Reuters are reporting that the US energy industry is braced for a major test to refineries and power plants as an intense winter storm roared up the Atlantic Coast, bringing heavy snowfall and high winds to a region already beset with several days of extreme cold.

The storm is the product of a rapid and rare sharp drop in barometric pressure known as bombogenesis, or bomb cyclone. Heavy snow pounded the East Coast along a front stretching from Maine as far south as North Carolina early on 4 January, knocking out power, icing over roadways and closing hundreds of schools.

Prices for heating oil and natural gas in the US Northeast hit their highest levels in years on the back of near-record heating demand. Benchmark US heating oil futures are near the highest in almost three years.

The extreme cold has stoked fears that a significant disruption could lead to a heating oil shortage, as inventories of distillate products, including heating oil, in the New England and Mid-Atlantic regions are at their lowest levels for this time of year since 2015. A number of tankers carrying diesel and heating oil from Europe are bound for the US to address supply worries, reversing a traditional trade route.

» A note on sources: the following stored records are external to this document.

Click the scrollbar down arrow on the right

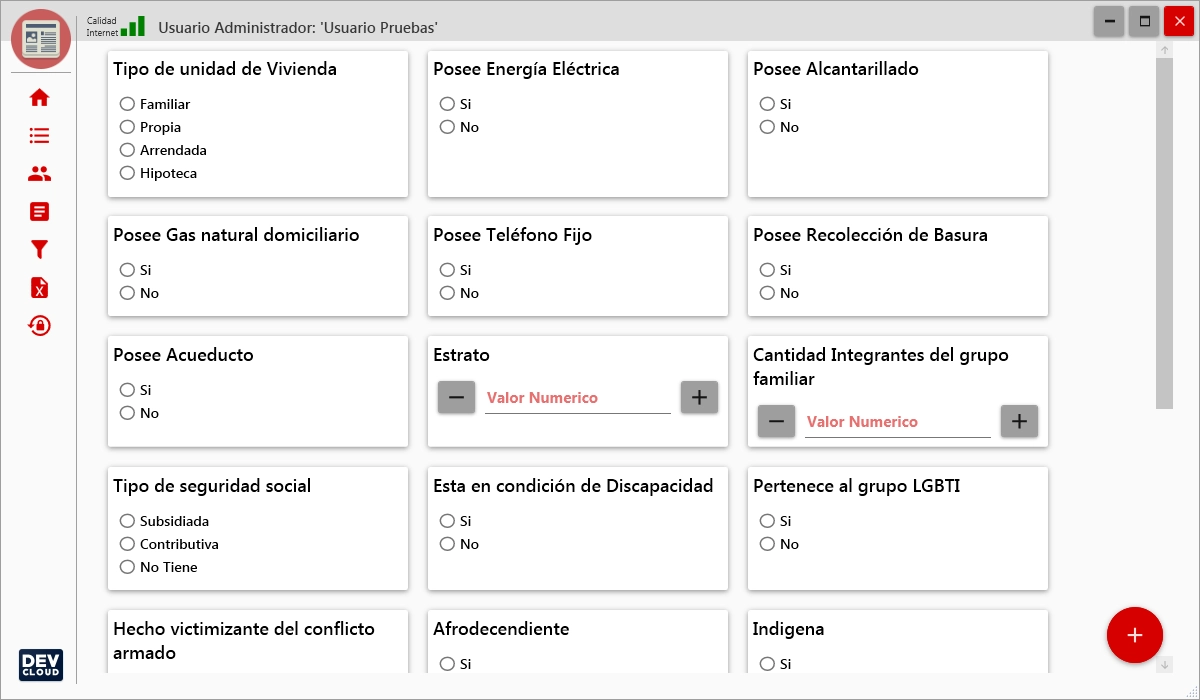(x=1164, y=662)
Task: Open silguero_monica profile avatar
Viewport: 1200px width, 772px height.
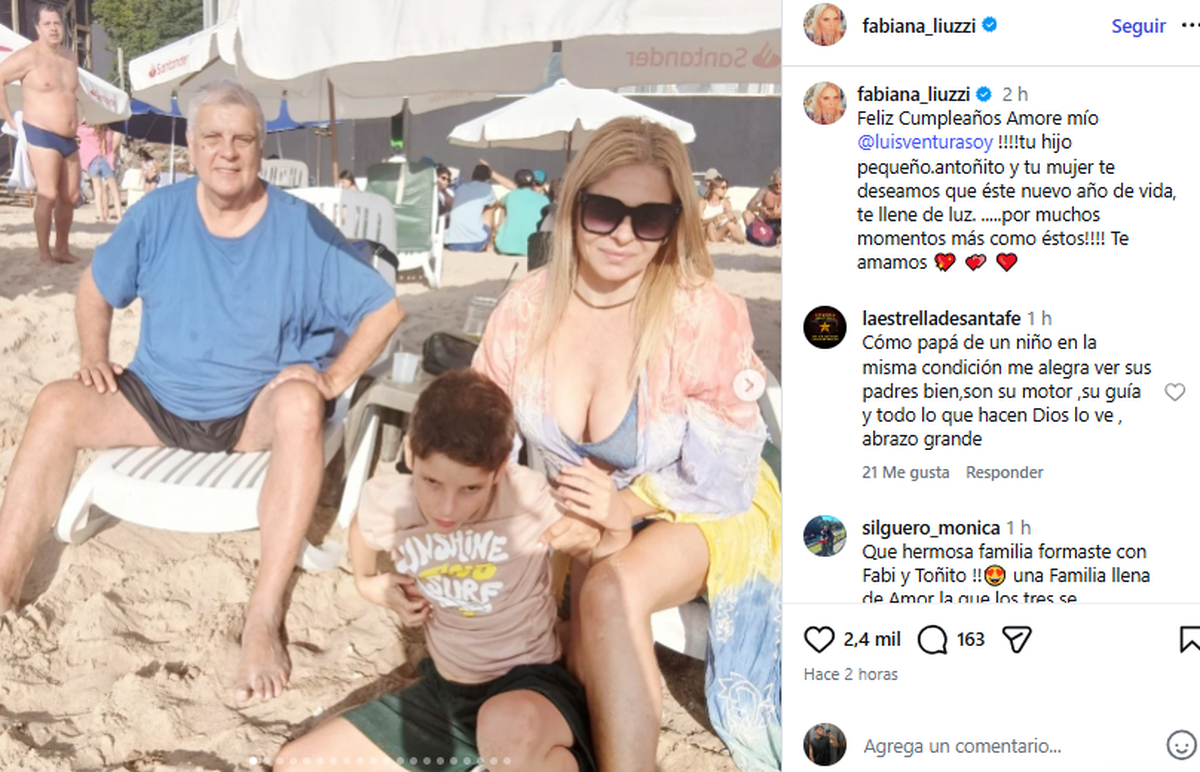Action: 825,536
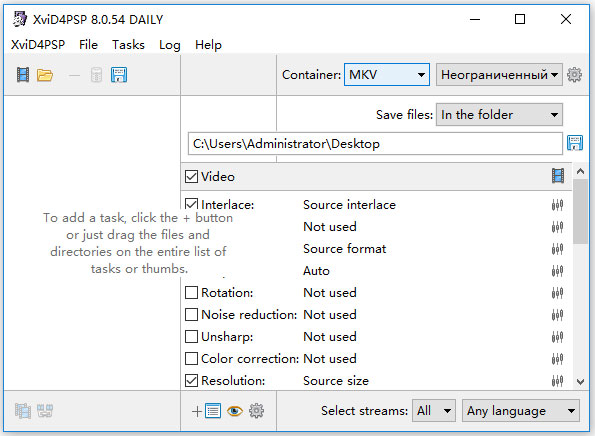Open the Any language dropdown

click(521, 411)
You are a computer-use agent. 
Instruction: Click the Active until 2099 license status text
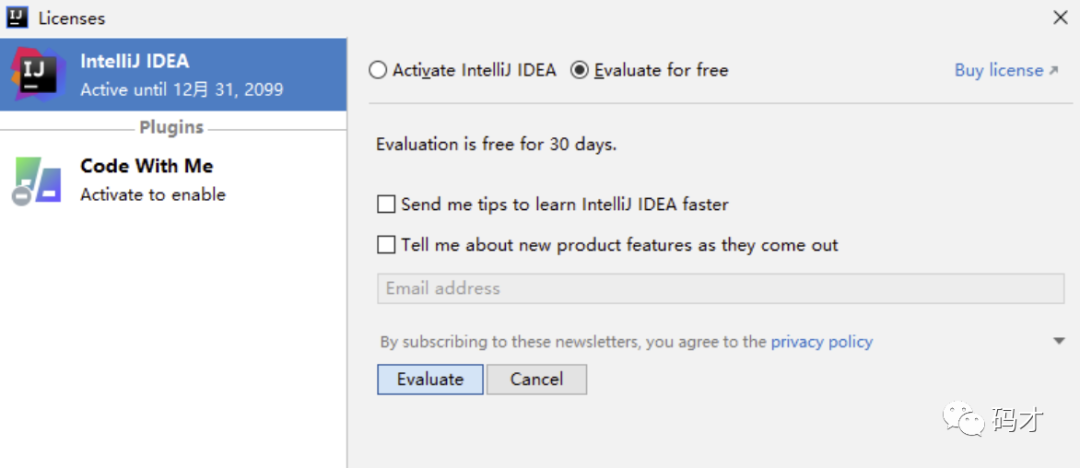click(x=181, y=90)
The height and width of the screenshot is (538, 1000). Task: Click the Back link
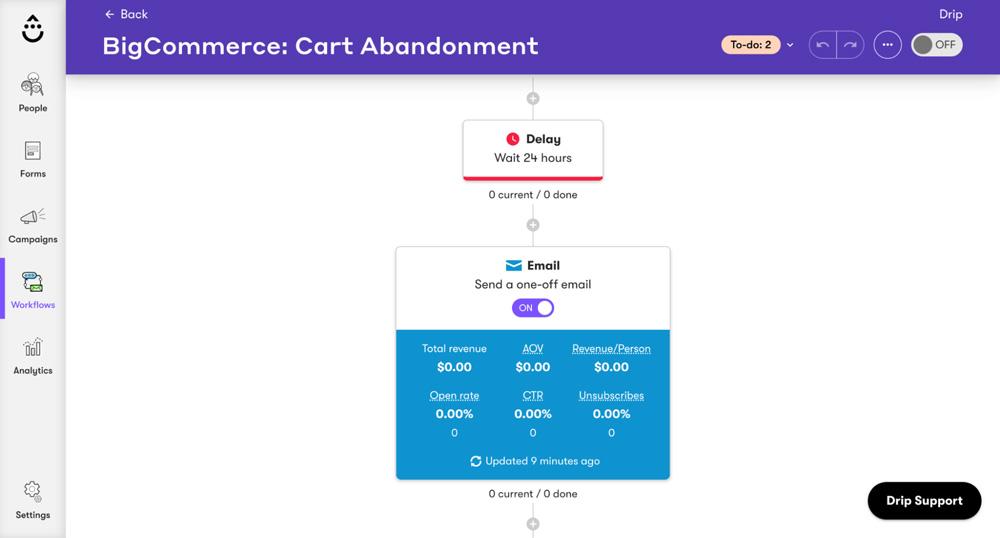tap(126, 14)
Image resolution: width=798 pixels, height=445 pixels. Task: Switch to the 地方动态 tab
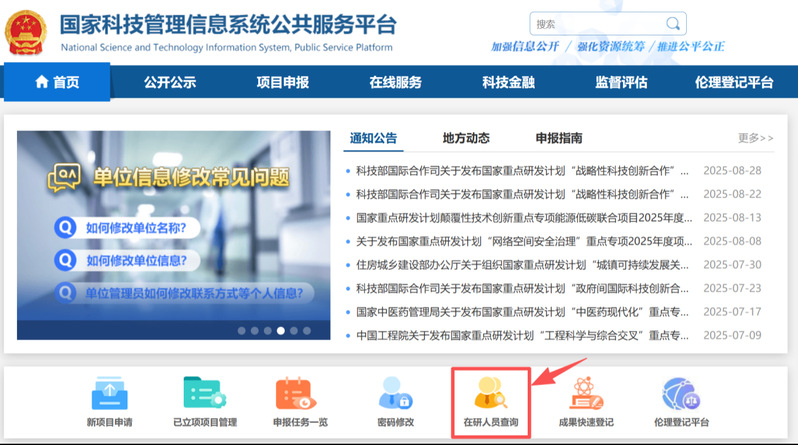(466, 138)
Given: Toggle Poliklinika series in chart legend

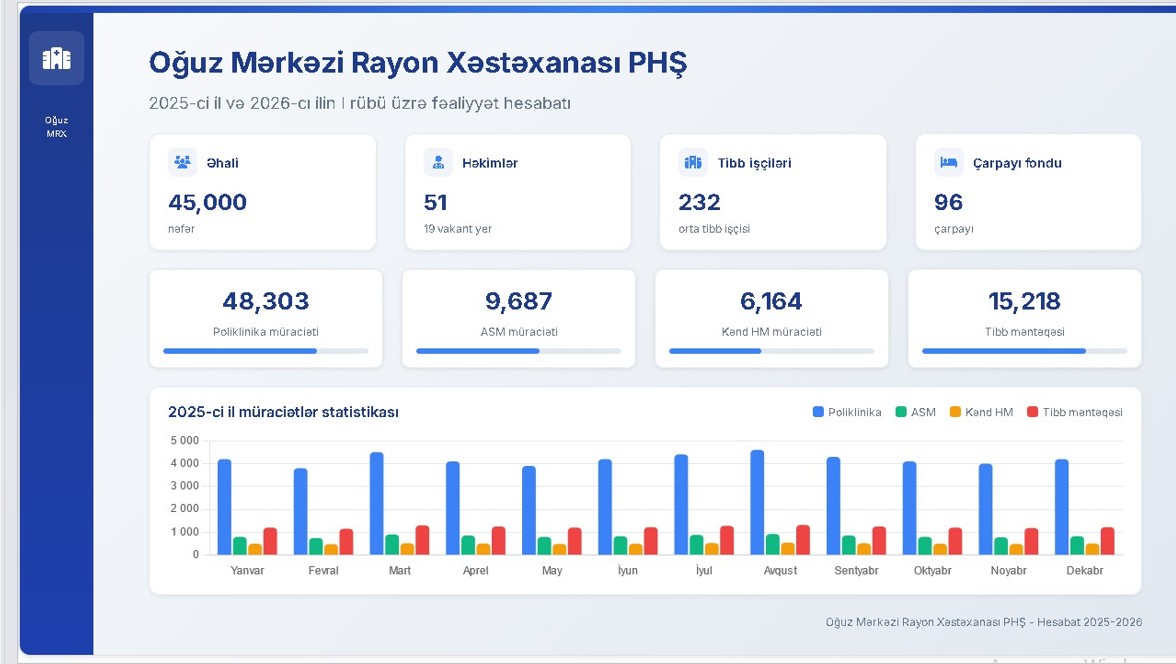Looking at the screenshot, I should (x=847, y=412).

Reliance on heating oil is highest in the Northeast region, with about 21% of households using oil for space heating.

The US Coast Guard in the key ports of Boston, New York Harbour and Philadelphia have deployed ice-breaking ships to help keep trade traffic moving, but delays were expected. Late on 3 January, the Coast Guard said ice-breaking assets would seek safe haven from the winter storm but deploy after to ensure Northeast communities had the supplies, energy, and emergency resources needed.

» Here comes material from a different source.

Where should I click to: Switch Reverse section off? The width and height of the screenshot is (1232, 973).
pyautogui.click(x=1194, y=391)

Although most refineries, particularly those in northern climates, are designed to operate throughout the winter, increasingly extreme weather conditions in recent years have tested their capabilities. In 2015, more than a third of the US East Coast’s capacity was abruptly shut down due to glitches during severe weather.

Refiners along the US East Coast were bracing for difficulties in the next few days, though they have largely escaped major trouble thus far.

Energy prices are vulnerable to further spikes if cold winter weather persists, but investors should position for the likelihood of lower prices later this year.

US natural gas demand was expected to remain near record highs this week due to the frigid weather. Natural gas is the major fuel for residential and commercial heating in the US Northeast and is also widely used by power plants.